Nous sommes à Meudon, dans la grande maison que son mari acheta, afin qu’elle disposât d’un large espace pour ses cours de danse, auprès d’une très vieille dame, toujours couchée, qu’entoure de son affection fidèle un petit aéropage d’amis, notamment l’avocat François Gibault.
« Elle regarde sa vie comme on lirait un roman. La jouissance de la vie écrite. Une vie pourtant terrible. C’est sa rencontre avec Céline qui lui avait sauvé la vie. Sa mère ne l’aimait pas, son père qui voulait un garçon était indifférent.
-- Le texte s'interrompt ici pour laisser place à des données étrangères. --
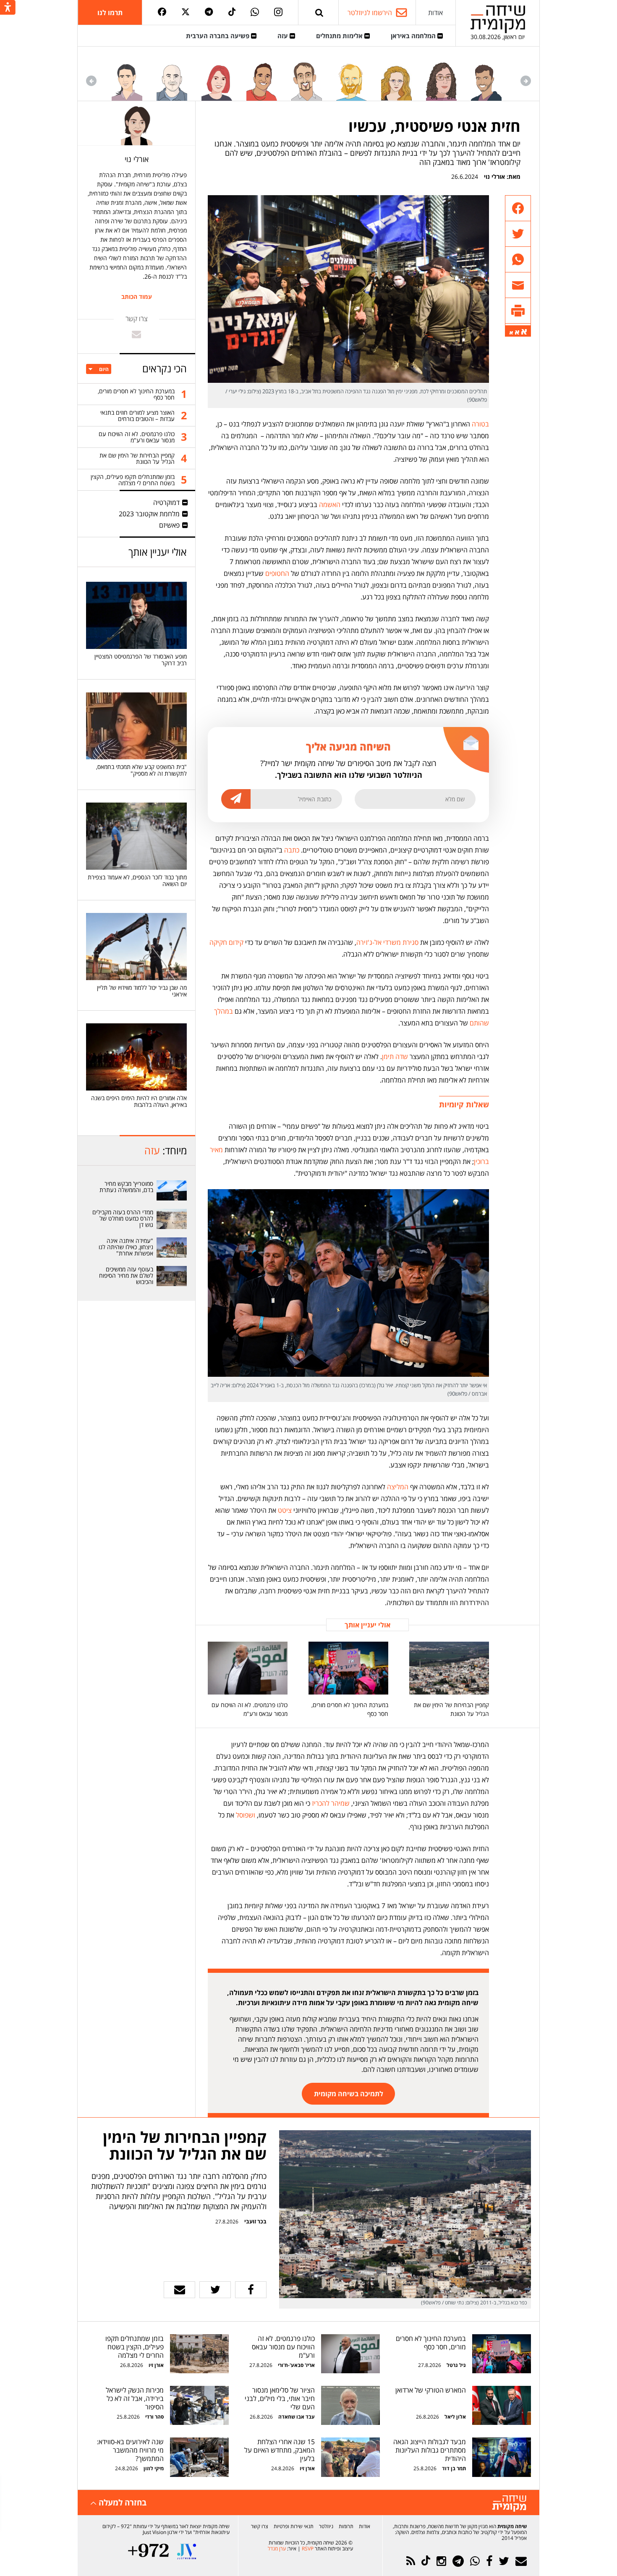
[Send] (319, 12)
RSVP (308, 2548)
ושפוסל (245, 1815)
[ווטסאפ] (255, 12)
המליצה (397, 1486)
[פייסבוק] (162, 12)
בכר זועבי (255, 2221)
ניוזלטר (326, 2526)
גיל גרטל (456, 2365)
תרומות (346, 2526)
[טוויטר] (185, 12)
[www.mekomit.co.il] (172, 1190)
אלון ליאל (454, 2416)
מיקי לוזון (154, 2468)
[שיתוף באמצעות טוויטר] (518, 234)
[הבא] (91, 81)
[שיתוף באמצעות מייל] (518, 285)
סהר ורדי (154, 2416)
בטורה (480, 424)
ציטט (285, 1510)
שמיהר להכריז (331, 1803)
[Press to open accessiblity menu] (8, 8)
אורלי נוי (494, 176)
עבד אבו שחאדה (296, 2416)
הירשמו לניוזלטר (370, 12)
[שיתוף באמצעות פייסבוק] (518, 208)
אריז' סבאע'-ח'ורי (296, 2365)
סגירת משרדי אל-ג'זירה (387, 942)
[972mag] (148, 2551)
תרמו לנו (110, 12)
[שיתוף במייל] (179, 2289)
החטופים (277, 573)
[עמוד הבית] (498, 19)
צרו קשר (259, 2526)
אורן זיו (156, 2365)
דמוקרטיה (166, 502)
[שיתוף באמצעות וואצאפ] (518, 259)
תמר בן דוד (454, 2468)
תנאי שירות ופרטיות (294, 2526)
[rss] (410, 2561)
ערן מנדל (277, 2548)
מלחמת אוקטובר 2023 (149, 513)
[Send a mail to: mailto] (136, 334)
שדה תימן (395, 1056)
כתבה (291, 850)
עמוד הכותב (136, 297)
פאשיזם (169, 525)
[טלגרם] (209, 12)
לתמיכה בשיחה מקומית (348, 2093)
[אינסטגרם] (278, 12)
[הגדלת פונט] (524, 332)
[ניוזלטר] (521, 2561)
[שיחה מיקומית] (509, 2503)
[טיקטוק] (232, 12)
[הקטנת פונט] (511, 333)
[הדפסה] (518, 311)
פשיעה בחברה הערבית (218, 35)
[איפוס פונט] (517, 332)
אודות (435, 12)
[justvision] (186, 2551)
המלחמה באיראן (414, 35)
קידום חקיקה (226, 942)
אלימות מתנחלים (340, 35)
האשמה (329, 504)
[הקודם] (525, 81)
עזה (283, 35)
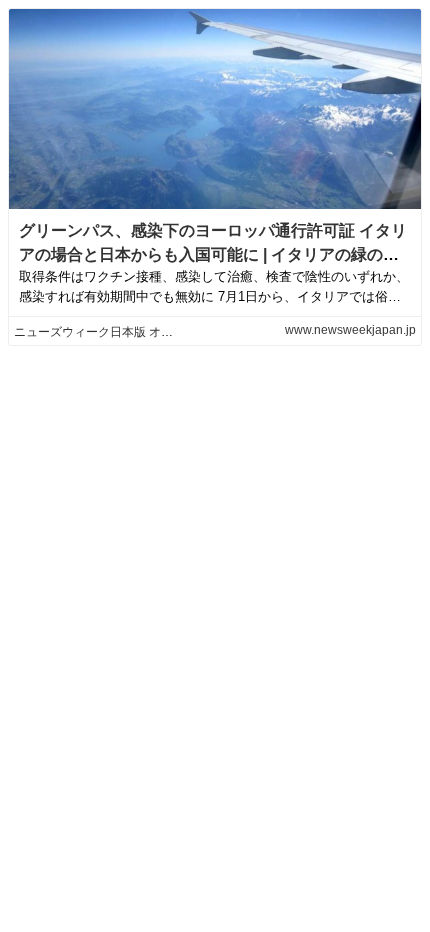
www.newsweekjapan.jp (350, 330)
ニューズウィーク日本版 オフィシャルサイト (135, 332)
Son enfance avait été triste et solitaire et elle pensait souvent au suicide. »
La survie est un art que le couple Céline pratiqua avec assiduité – la fuite à Sigmaringen, la dureté de son emprisonnement (il perdit alors toutes ses dents, mais aussi son désir), la faim, le froid et la solitude au Danemark, la menace du souffle de la guillotine sur la nuque.
« Avant les événements, Louis aimait le luxe, il changeait de chemise deux fois par jour et faisais faire ses costumes en Angleterre. Il était coquet et soucieux de son apparence, et puis après le Danemark et la prison ça avait été fini. Je n’ai jamais vu quelqu’un se transformer à ce point, si brutalement, en si peu de temps. Pendant les dix années passées à Meudon, il ne se lavait plus, ne se changeait plus, vivait comme un clochard. »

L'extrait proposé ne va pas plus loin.